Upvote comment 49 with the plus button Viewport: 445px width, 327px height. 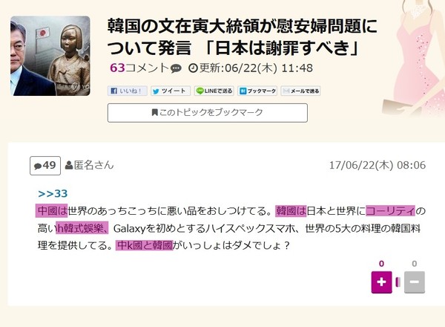(x=382, y=282)
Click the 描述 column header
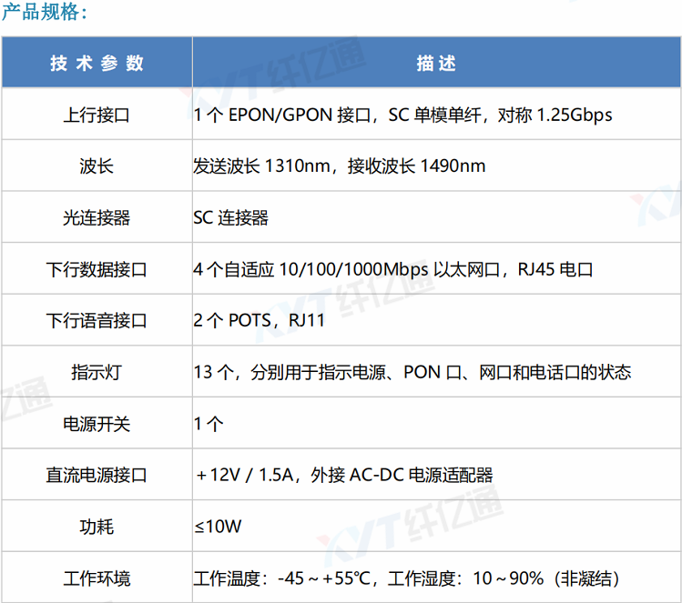The width and height of the screenshot is (682, 603). pos(435,63)
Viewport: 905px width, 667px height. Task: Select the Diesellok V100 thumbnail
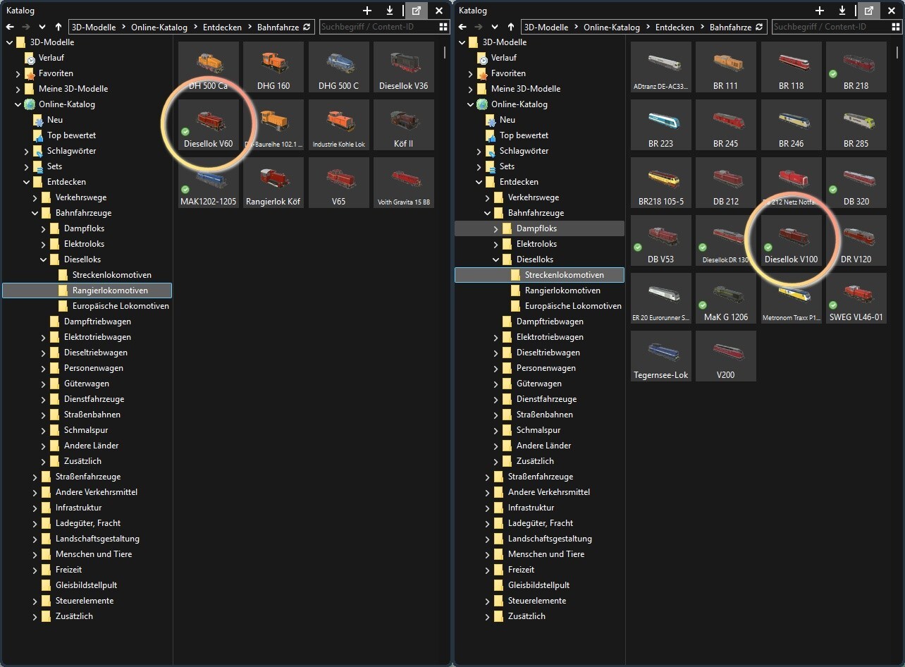792,240
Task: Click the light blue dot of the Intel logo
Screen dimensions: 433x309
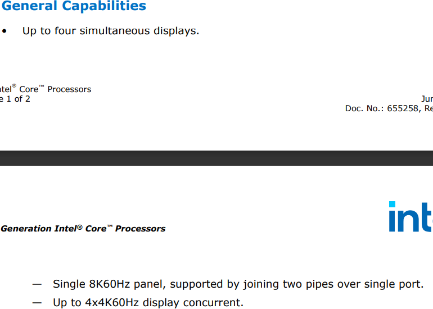Action: (x=392, y=204)
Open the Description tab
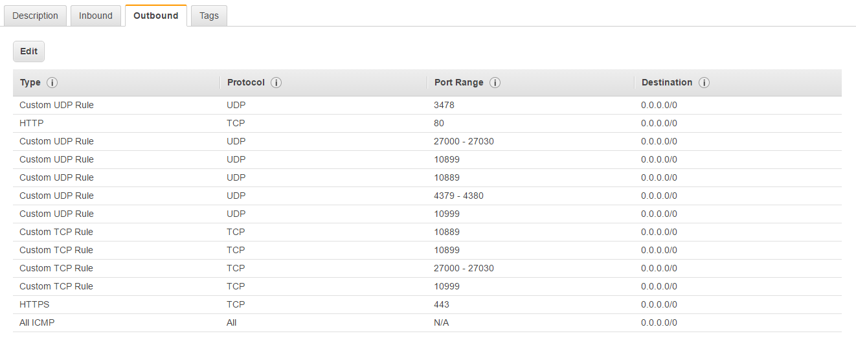 tap(36, 16)
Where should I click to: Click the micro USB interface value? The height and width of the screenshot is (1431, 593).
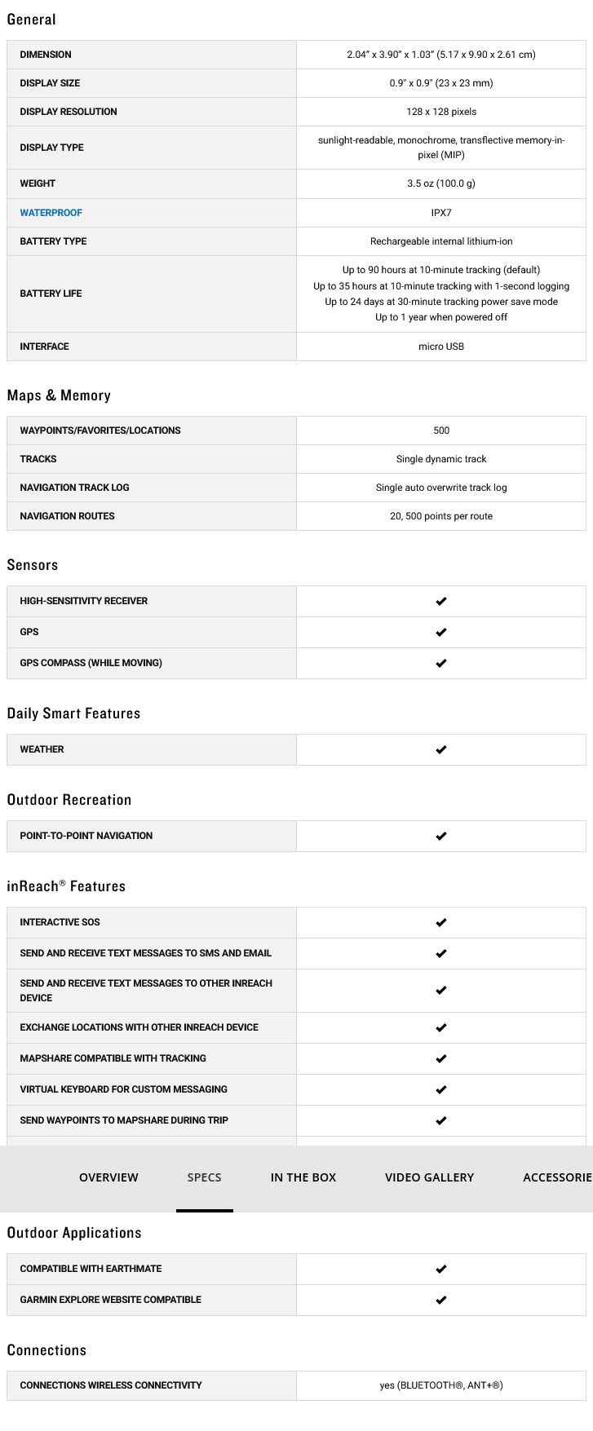coord(441,347)
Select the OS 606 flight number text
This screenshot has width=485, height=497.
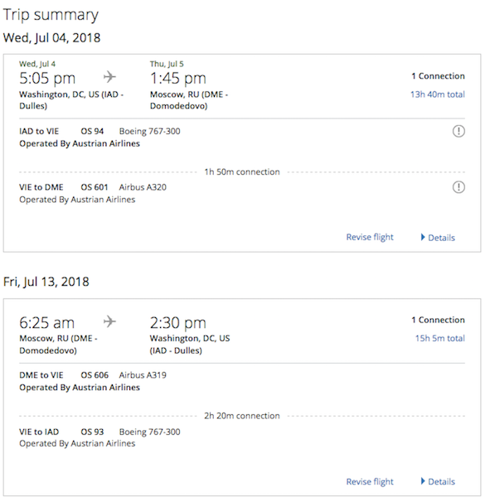[95, 375]
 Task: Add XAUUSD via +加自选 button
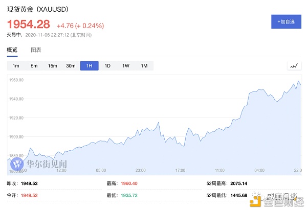coord(286,21)
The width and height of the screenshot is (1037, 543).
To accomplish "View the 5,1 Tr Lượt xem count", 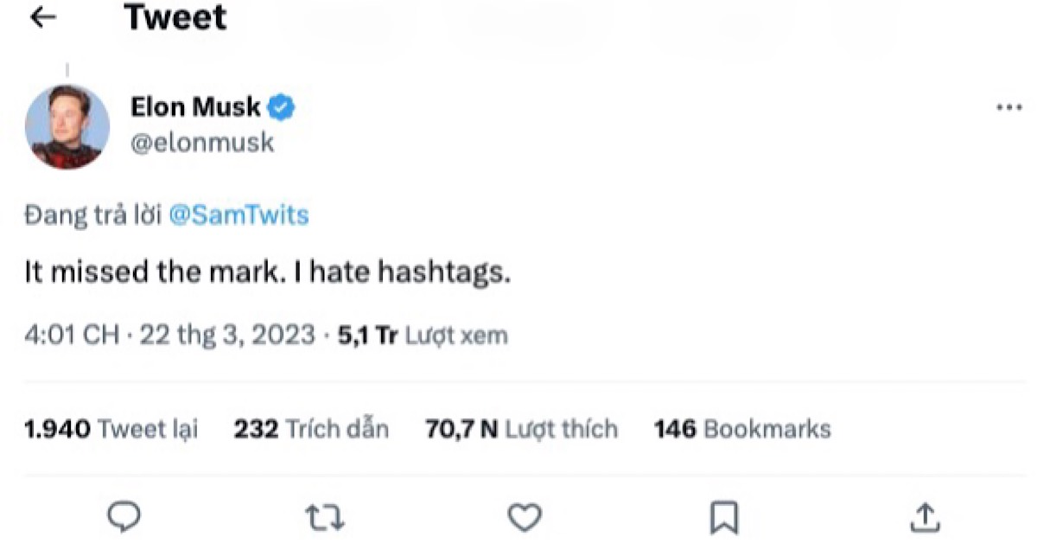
========================================================================
_WORK TO COMPLETE:_ Output, exactly and without pictures, the span of lines that starts at the line containing "Open the Description tab" and ends at the last line above.

_SOLUTION:_
Open the Description tab
 tap(36, 16)
Where should I click to: Click the micro USB interface value? The height and width of the screenshot is (1431, 593).
coord(441,347)
Select the OS 606 flight number text
This screenshot has width=485, height=497.
[95, 375]
 Task: Add XAUUSD via +加自选 button
coord(286,21)
The width and height of the screenshot is (1037, 543).
To accomplish "View the 5,1 Tr Lượt xem count", 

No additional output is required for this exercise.